## WHAT IS NEEDED
Collect every line of the records below that contains the word "Given".

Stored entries

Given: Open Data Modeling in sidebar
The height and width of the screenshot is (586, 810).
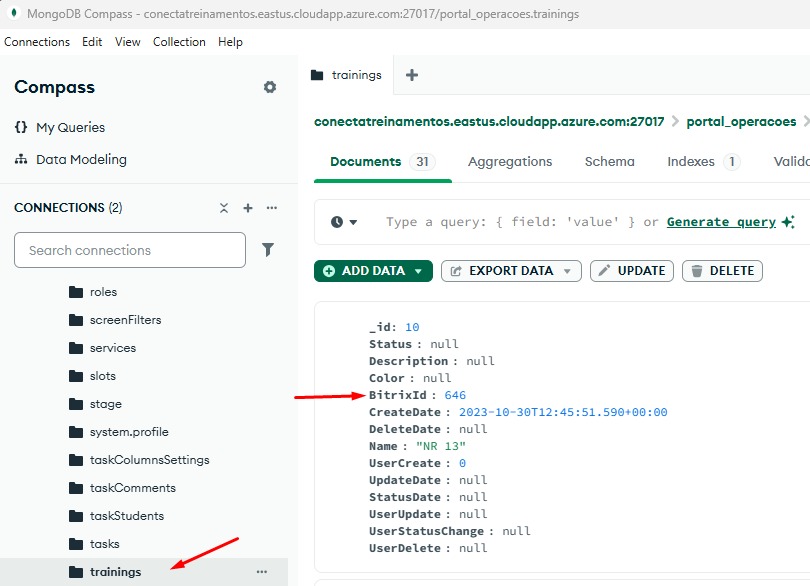Looking at the screenshot, I should [x=81, y=159].
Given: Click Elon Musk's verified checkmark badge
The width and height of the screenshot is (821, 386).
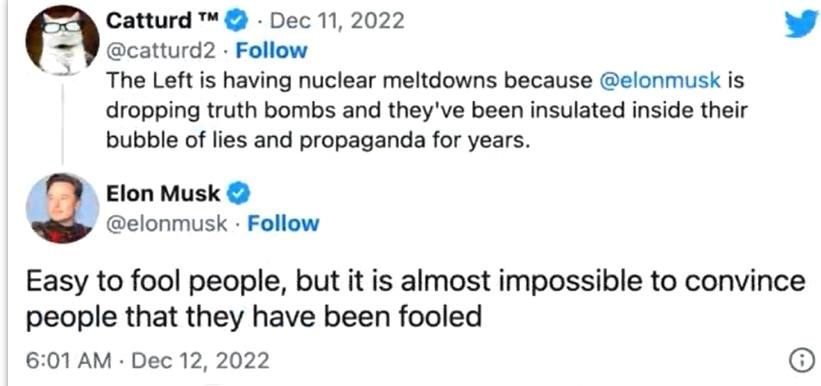Looking at the screenshot, I should pyautogui.click(x=239, y=194).

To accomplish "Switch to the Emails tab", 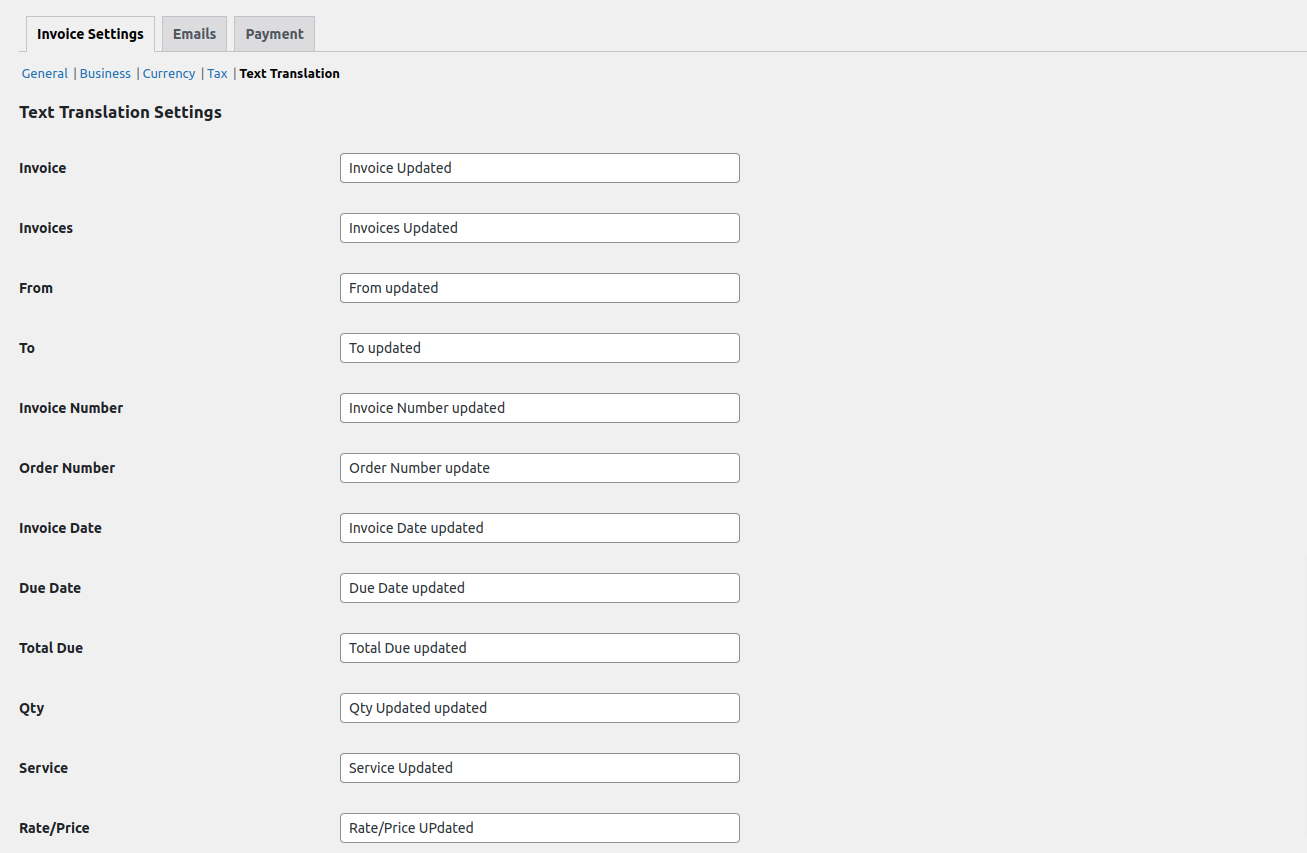I will pyautogui.click(x=194, y=33).
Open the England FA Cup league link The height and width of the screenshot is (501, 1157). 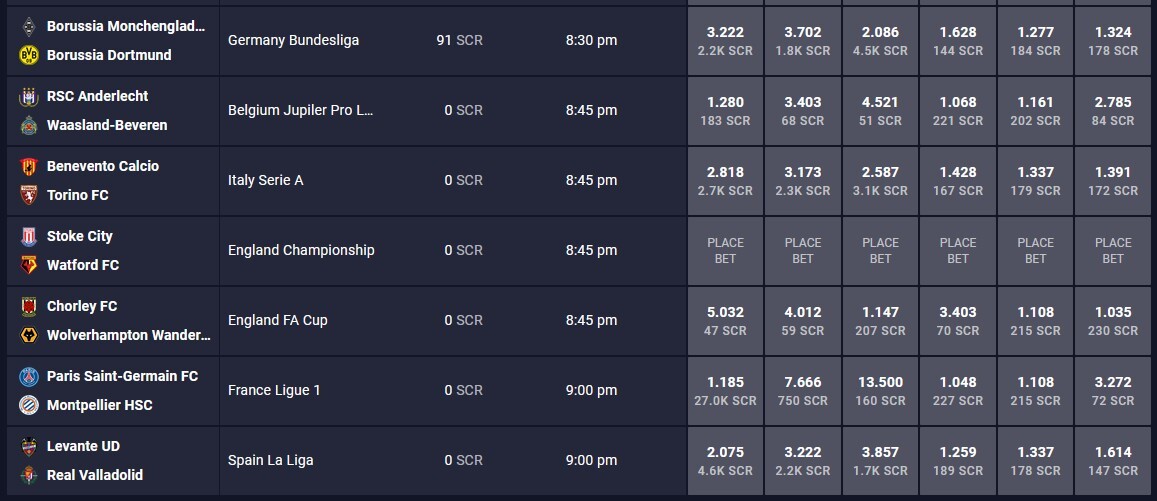277,320
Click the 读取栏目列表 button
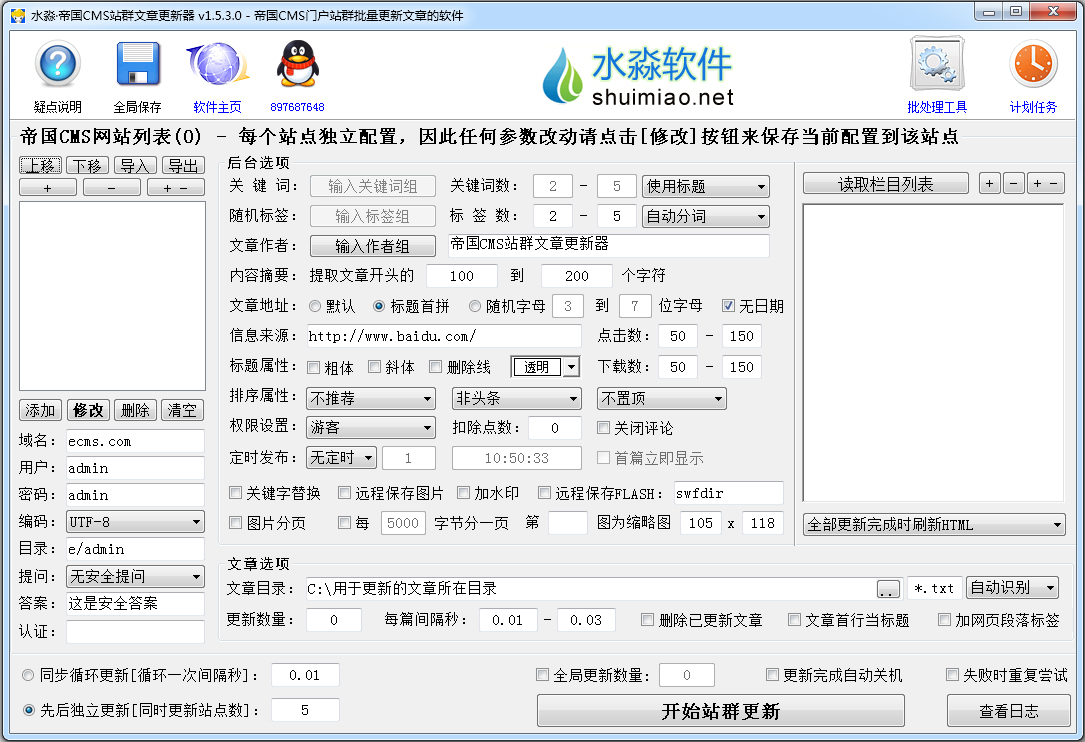The height and width of the screenshot is (742, 1085). point(885,183)
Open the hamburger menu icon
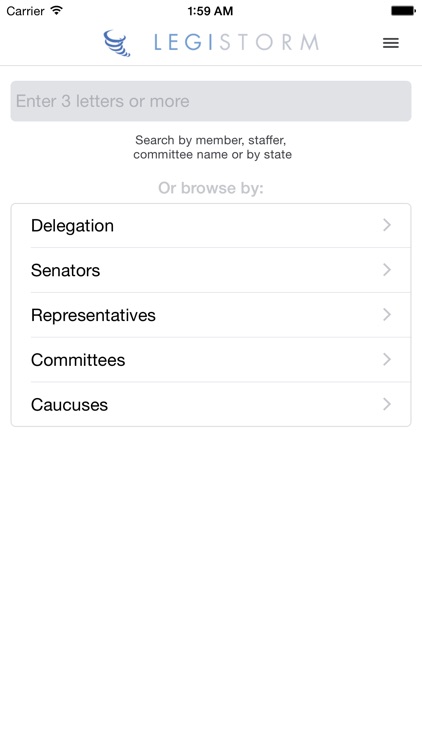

## TASK ANSWER
Given: Open Data Modeling in sidebar
Given: Click Elon Musk's verified checkmark badge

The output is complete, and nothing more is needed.